**EXERCISE TEXT**

This is why bible translation has for the most part of church history been at the forefront of missions.
- A riddling word—parables
Parables are not sermon illustrations – they are riddles, mental roadblocks designed to trip people up until it is explained.
Proverbs is similar – you’re meant to chew on them over and over until you can figure it out and apply it.
Paul might go off on a tangent and then come back without telling you. Sometimes there are historical details in the text that we just don’t have, and are assumed in the text – for instance what is baptism of the dead a reference to in 1 Corinthians 15? Nobody really knows for sure…
- Very human words
But in all of this we see that God speaks – he doesn’t just stay locked away from us, he reveals himself to us in human words. The bible really is genuinely human words – story telling, rhetorical techniques, persuasive techniques, poetry, metaphor, sometimes highly complex methods of writing.
One problem with this is that when the vocab and grammar expands there is room for misinterpretation. But there is also room for greater and wider understanding. It doesn’t mean that scripture fails to be clear, it means that God uses normal human words to speak to us in normal human ways – full of his authority in order to build relationship with us! His Word repays effort, learning and perseverance.
- Clear enough to get the job done
It’s not that everything in the bible is clear – we don’t just open it and the full meaning will jump us into our head. Often scripture is written deliberately so that we will slow down in our reading – it invites us to wrestle with it, to come back to it again and again, to fill our heads with it.
If we understand human speech we can understand the gospel – you don’t need great intelligence to get that. No matter where we are on any spectrum God’s word is clear enough to accomplish what it sets out to do: save us, grow us, equip us, etc.

**EXERCISE DATA**
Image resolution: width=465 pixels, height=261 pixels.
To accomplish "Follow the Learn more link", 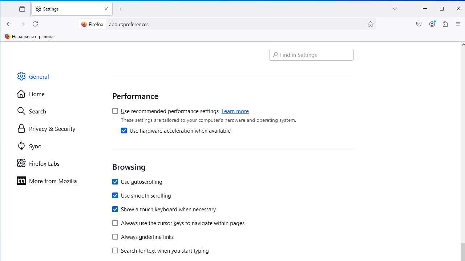I will point(235,111).
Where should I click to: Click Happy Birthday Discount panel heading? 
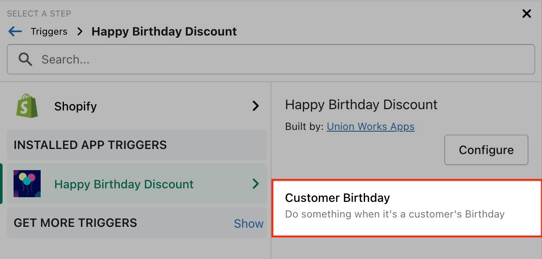pos(361,105)
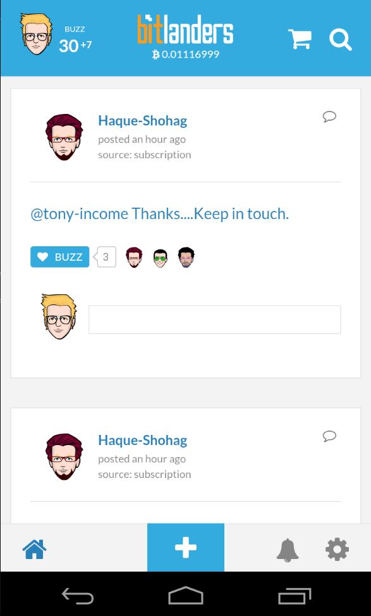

**WHAT YOU NEED TO DO**
Transcribe the passage about how the Bible speaks, above, without any changes. Begin at the words "Proverbs is similar" and stop after "methods of writing.".

**ANSWER SPACE**
Proverbs is similar – you’re meant to chew on them over and over until you can figure it out and apply it.
Paul might go off on a tangent and then come back without telling you. Sometimes there are historical details in the text that we just don’t have, and are assumed in the text – for instance what is baptism of the dead a reference to in 1 Corinthians 15? Nobody really knows for sure…
- Very human words
But in all of this we see that God speaks – he doesn’t just stay locked away from us, he reveals himself to us in human words. The bible really is genuinely human words – story telling, rhetorical techniques, persuasive techniques, poetry, metaphor, sometimes highly complex methods of writing.